Туманная радуга. Том 1 - Ксения Бугрим
Шрифт:
Интервал:
Закладка:
– Смотрите, – Ира указала вилкой в сторону касс, куда Витя только что встал в очередь, – легок на помине. Кстати, спасибо вам за поддержку. Может быть, через какое-то время он и действительно узнает класс получше, и мы с ним хотя бы начнем общаться. Сейчас он вообще ни с кем не разговаривает, если к нему не обращаются напрямую. Хотя, даже в этом случае, из него не выжмешь и пары слов. По-моему, Брагин – единственный, с кем Витя говорил длинными предложениями. Даже сестрам Кириллюк, которые ходят за ним по пятам и трындят без умолку, он отвечает только односложными фразами или вовсе ограничивается кивками. Правда, их это не смущает. Уподобляться таким, как они, и становиться назойливой, я не хочу. Поэтому моя единственная возможность начать с ним общаться – если он сам того захочет. Но пока мы даже взглядами ни разу не встретились. Он действительно постоянно зевает и ходит весь в своих мыслях. Ему наплевать на уроки, учителей, одноклассников, да на все! Я до сих пор не могу понять, хорош он в точных науках или нет. К примеру, за последнюю контрольную по алгебре, которую я написала на отлично, он получил четыре балла. Алла Андреевна сказала, что он допустил две досадные опечатки, из-за чего она не смогла поставить ему оценку выше. Витя даже не вникал в смысл сказанного, ему явно было все равно, какая у него там оценка. Но знаете, что меня поразило больше всего? Он писал эту контрольную в своем обычном полусонном состоянии. Это при том, что все остальные напряженно работали, потому что задания были объемные, а времени на все про все – не больше пятнадцати минут. Попова вообще вспотела с ног до головы, и в конце урока у нее были мокрые волосы. То еще зрелище. А Витя, представляете, вообще не переживал! Я еще обернулась к Людке Горобец, чтобы забрать у нее свою линейку, и обратила внимание, что он зевает и еле-еле водит ручкой по листу, как будто сейчас уснет. И я вот не знаю, так ли плоха его четверка в данном случае.
Зинаида задумчиво проводила взглядом виновника разговора, который нес поднос к свободному столу в дальней части зала.
– Мне интересно другое: на кой черт этот Витя так рвался перейти в нашу школу? Зачем он сдавал все эти тестирования, заморачивался с документами, если учеба не вызывает у него бешеного восторга? Устроил тут непонятно что, а нам сиди теперь, ломай голову. Оставался бы на старом месте и не тревожил людей.

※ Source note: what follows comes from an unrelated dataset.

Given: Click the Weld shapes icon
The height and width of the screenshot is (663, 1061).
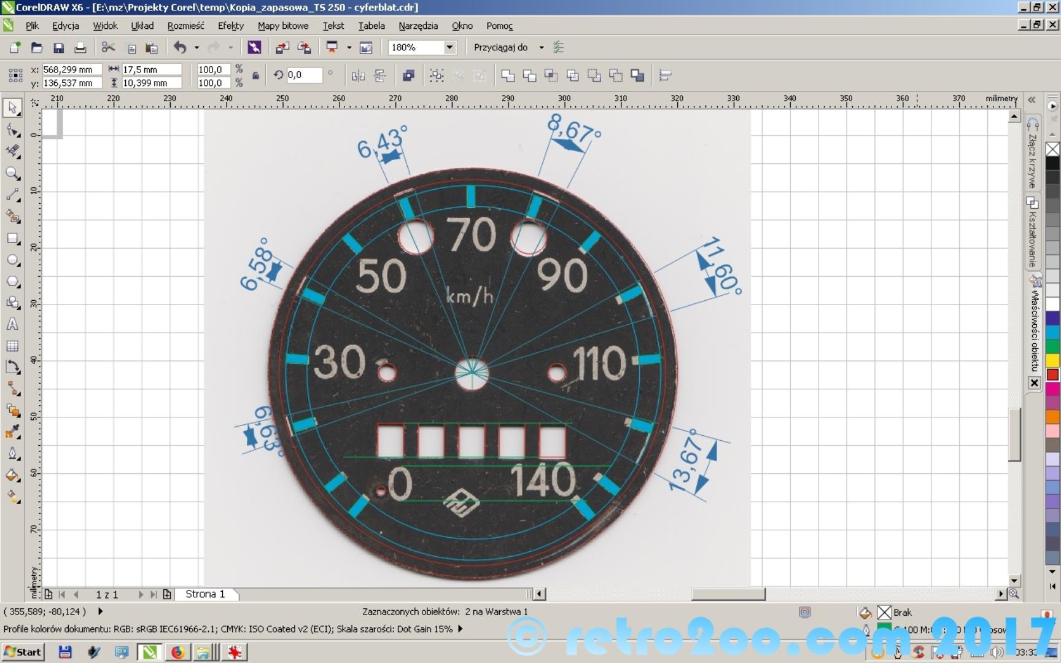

Про себя Вероника подумала, что здесь нет ничего удивительного. Витя связан с семьей Селоустьевых, а, значит, совершенно нормально, что его поступки не подаются логике. Скорее всего, парень – попросту сумасшедший, а сумасшествие в их роду явно передается по наследству. И если эта теория верна, то хорошо бы Ирке не иметь с ним никаких дел. Испугавшись своих мыслей, Вероника решила, что если Витя даст ей малейший повод для беспокойства, она сразу же предупредит подругу об опасности.
– Девочки, у меня такое чувство, что Витя скрывает много тайн, – проговорила Ира, будто прочитав ее мысли.
– То, что он странноват, это коню понятно – сказала Зинаида. – Походу, всех эта его таинственность и манит. Ну ничего, Приходько, мы на него управу найдем. На Ханина же нашли. – Она улыбнулась своей самой хитрой улыбкой. – Операция «Медок» успешно завершена, операция «Загадочный кореец» начинается.
***
После седьмого урока Тимур ждал Веронику возле школы. Пока она прощалась с подругами и слушала их советы по поводу того, стоит или не стоит заходить к нему в квартиру, он где-то успел раздобыть две огромные шаурмы.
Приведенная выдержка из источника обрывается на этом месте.